■ Exercise brief: The line containing "Open the Kubectl" marks the start, and the last line of the records below marks the end. Print that run exactly and nothing else.
*** Begin section ***
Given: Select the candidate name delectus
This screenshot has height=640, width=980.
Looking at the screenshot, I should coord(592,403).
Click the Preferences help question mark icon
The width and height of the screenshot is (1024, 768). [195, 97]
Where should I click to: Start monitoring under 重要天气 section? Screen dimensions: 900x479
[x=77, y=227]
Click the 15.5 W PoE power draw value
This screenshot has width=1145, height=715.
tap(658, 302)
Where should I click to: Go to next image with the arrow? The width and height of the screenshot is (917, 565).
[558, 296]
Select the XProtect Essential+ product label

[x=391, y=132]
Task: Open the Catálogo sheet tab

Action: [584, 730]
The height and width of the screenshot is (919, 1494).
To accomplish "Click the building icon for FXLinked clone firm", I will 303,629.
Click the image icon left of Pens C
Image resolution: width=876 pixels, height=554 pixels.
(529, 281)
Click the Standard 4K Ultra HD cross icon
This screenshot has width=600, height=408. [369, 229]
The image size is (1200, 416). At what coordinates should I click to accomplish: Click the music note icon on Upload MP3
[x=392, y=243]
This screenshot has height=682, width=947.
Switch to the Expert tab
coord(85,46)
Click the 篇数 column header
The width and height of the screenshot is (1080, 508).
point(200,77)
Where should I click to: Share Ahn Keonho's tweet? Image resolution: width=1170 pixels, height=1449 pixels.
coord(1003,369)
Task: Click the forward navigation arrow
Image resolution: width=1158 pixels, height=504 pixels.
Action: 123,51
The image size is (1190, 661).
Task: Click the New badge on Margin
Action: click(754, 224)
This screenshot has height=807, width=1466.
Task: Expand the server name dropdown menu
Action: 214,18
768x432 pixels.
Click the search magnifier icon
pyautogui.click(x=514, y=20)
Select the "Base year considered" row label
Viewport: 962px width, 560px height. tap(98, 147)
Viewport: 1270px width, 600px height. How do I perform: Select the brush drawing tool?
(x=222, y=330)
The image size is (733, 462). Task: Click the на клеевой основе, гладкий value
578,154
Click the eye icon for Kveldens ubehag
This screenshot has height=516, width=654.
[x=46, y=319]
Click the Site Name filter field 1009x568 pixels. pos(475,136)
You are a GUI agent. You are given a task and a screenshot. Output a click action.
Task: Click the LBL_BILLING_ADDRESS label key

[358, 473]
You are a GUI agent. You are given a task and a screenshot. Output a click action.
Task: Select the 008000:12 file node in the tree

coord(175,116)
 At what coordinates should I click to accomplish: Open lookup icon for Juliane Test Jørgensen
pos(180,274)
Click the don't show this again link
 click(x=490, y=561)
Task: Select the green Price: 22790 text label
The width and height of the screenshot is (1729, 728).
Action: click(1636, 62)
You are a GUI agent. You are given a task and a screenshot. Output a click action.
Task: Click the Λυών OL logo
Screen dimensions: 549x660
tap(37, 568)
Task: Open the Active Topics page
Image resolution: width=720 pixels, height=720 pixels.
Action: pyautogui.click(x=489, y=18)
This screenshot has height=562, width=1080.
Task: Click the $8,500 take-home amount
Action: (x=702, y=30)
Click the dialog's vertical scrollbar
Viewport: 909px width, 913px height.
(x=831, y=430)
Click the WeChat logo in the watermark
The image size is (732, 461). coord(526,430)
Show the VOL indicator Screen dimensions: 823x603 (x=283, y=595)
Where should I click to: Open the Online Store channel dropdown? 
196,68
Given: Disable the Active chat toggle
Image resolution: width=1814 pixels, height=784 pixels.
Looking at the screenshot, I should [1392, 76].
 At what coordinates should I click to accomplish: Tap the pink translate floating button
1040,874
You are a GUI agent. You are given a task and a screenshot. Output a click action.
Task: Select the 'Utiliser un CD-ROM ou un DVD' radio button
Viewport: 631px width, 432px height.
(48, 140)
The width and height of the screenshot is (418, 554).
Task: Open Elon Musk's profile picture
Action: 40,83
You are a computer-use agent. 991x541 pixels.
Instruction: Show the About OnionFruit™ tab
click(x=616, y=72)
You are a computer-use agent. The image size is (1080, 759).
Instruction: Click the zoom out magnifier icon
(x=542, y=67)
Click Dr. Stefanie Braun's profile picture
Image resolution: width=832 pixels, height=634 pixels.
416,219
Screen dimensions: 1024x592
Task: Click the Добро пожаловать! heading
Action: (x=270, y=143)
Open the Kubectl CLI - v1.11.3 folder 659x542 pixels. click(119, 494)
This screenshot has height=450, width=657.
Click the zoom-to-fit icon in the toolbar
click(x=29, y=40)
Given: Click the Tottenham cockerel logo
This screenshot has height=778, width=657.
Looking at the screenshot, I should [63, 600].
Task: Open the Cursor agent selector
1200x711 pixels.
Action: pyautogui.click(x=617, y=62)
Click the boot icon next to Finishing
*** End section ***
■ Answer below:
Open the Kubectl CLI - v1.11.3 folder 659x542 pixels. click(119, 494)
This screenshot has height=450, width=657.
Click the zoom-to-fit icon in the toolbar
click(x=29, y=40)
Given: Click the Tottenham cockerel logo
This screenshot has height=778, width=657.
Looking at the screenshot, I should [63, 600].
Task: Open the Cursor agent selector
1200x711 pixels.
Action: pyautogui.click(x=617, y=62)
Click the boot icon next to Finishing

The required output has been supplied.